With all of the recent hype around studies that purport to suggest that reading on a screen (iPad, Kindle, etc.) is somehow inferior to reading a physical book, I feel it important to link to a couple of counter arguments.
First, in Reading in a Whole New Way, Kevin Kelly makes some compelling statements on the way that the “people of the screen” not only read more but write more as well:
The amount of time people spend reading has almost tripled since 1980. By 2008 more than a trillion pages were added to the World Wide Web, and that total grows by several billion a day. Each of these pages was written by somebody. Right now ordinary citizens compose 1.5 million blog posts per day. Using their thumbs instead of pens, young people in college or at work around the world collectively write 12 billion quips per day from their phones.
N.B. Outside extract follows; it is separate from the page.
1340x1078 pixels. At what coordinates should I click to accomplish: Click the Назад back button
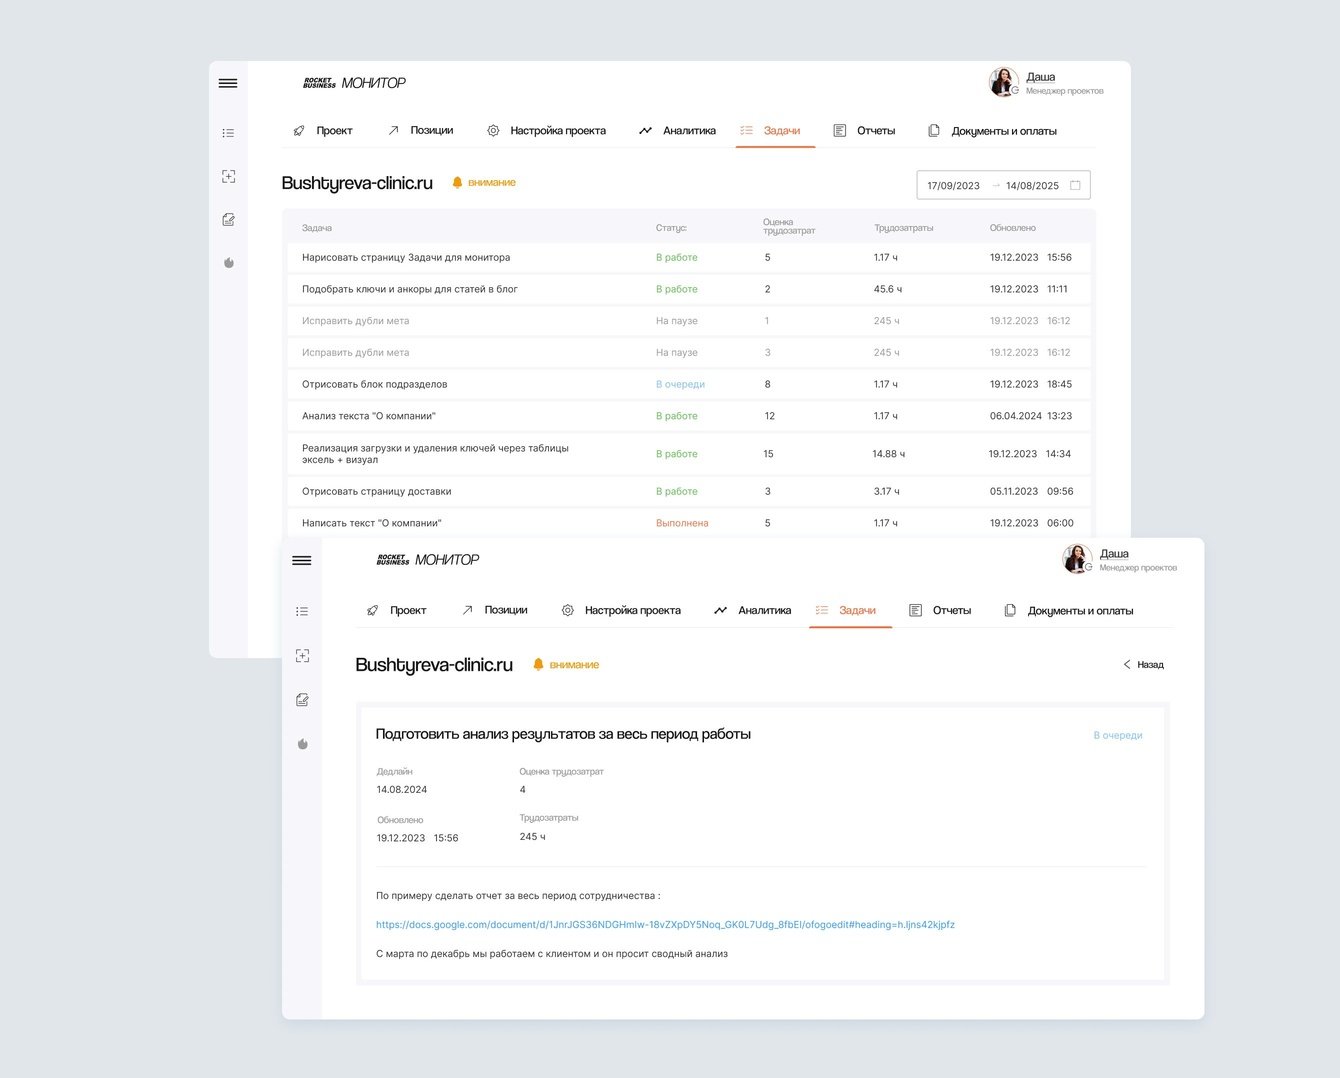[x=1143, y=665]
More screens continue to swell the volume of reading and writing.
Then, in Yes, People Still Read, but Now It’s Social by Steven Johnson writing for the New York Times, takes up issue with the assertion made by Nicolas Carr in The Shallows that the new hyperconnectedness is somehow making us more shallow. less contemplative, and, spare for better words “stupid”:
Mr. Carr spends a great deal of his book’s opening section convincing us that new forms of media alter the way the brain works, which I suspect most of his readers have long ago accepted as an obvious truth. The question is not whether our brains are being changed. (Of course new experiences change your brain — that’s what experience is, on some basic level.) The question is whether the rewards of the change are worth the liabilities.
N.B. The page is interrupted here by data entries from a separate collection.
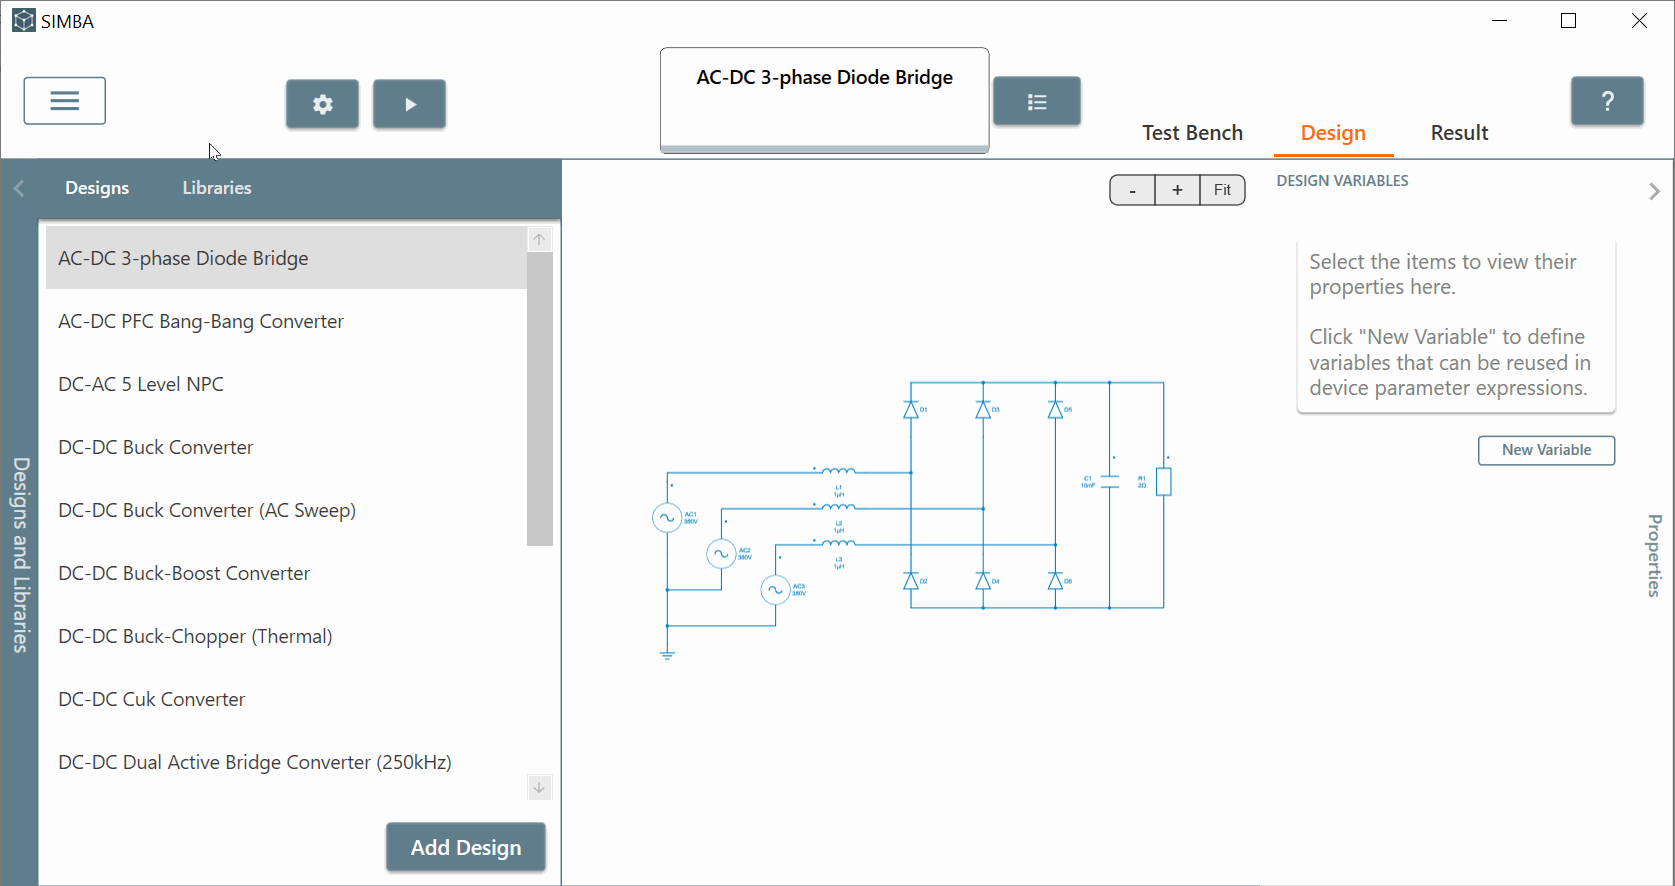Select DC-DC Buck Converter design
Image resolution: width=1675 pixels, height=886 pixels.
coord(156,447)
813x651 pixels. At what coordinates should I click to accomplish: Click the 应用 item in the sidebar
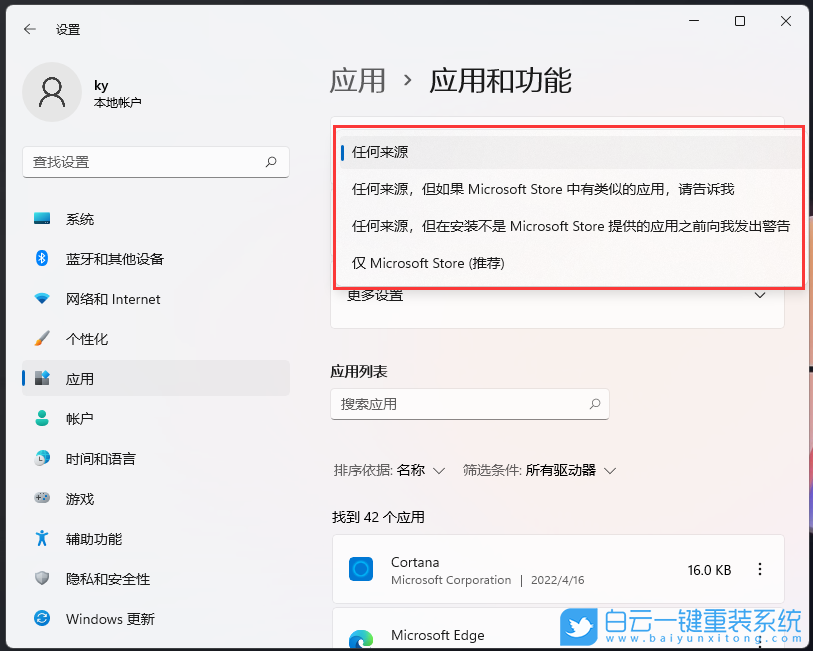coord(75,379)
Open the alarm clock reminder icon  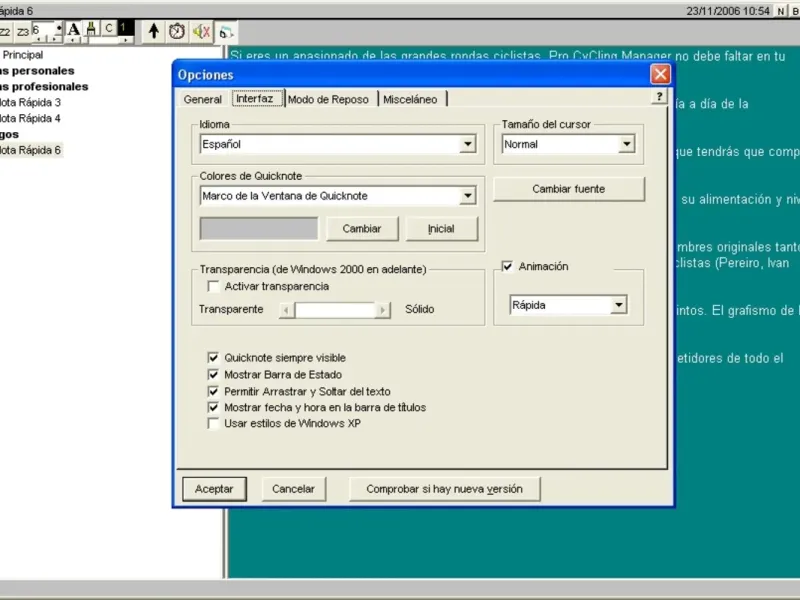(x=177, y=31)
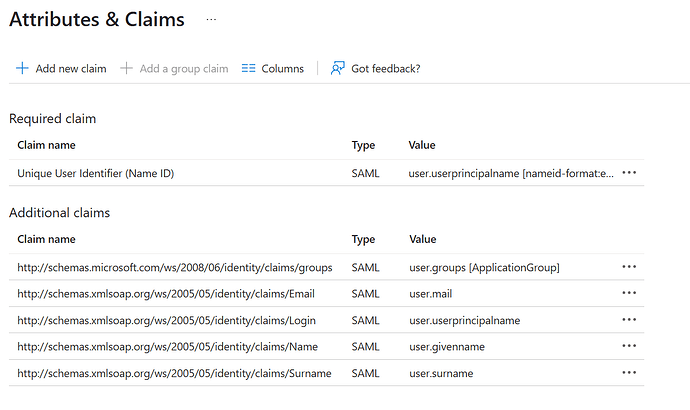This screenshot has width=690, height=410.
Task: Click the plus icon for Add new claim
Action: (22, 69)
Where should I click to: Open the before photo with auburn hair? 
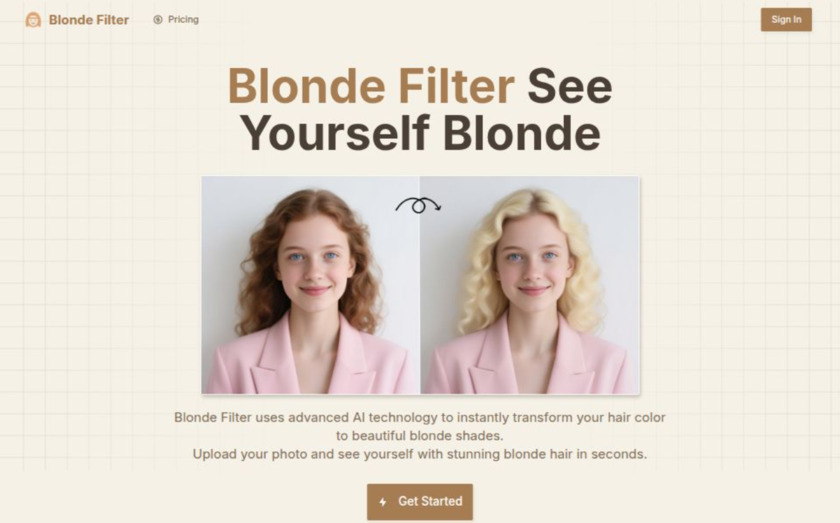coord(311,285)
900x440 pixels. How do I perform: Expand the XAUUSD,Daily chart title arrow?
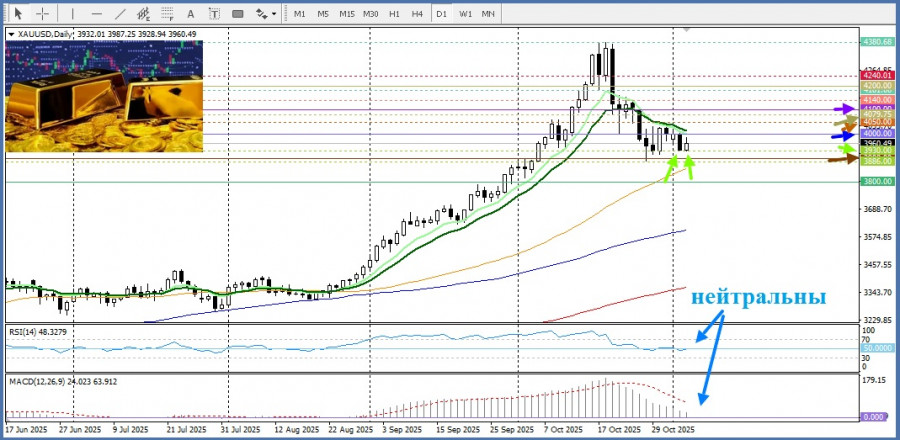point(11,34)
As for me, I’m still on the fence about how I feel. Ultimately, I think that the answer lies somewhere in the middle. In fact, it must, as we are all far enough down the path of an age where the larger portion of the reading we will do is short form and on a screen as opposed to a book. That said, I likely read more now than I did before this time. The iPad, due to it’s larger display, has actually increased that. Not only this but a book, due to my need to have uninterrupted focus for prolonged periods of time, has a much higher barrier to entry for me. Therefore, I am far more picky and my expectations for reward through gratification are equally as high.
That said, is my ability to focus, and the time it takes me, getting only worsened by the fact I do it less? Also the fact that I read short form writing far more? These are important questions to which I do not have the answer. That said, it is something I will now be much more mindful of as I engage the two options.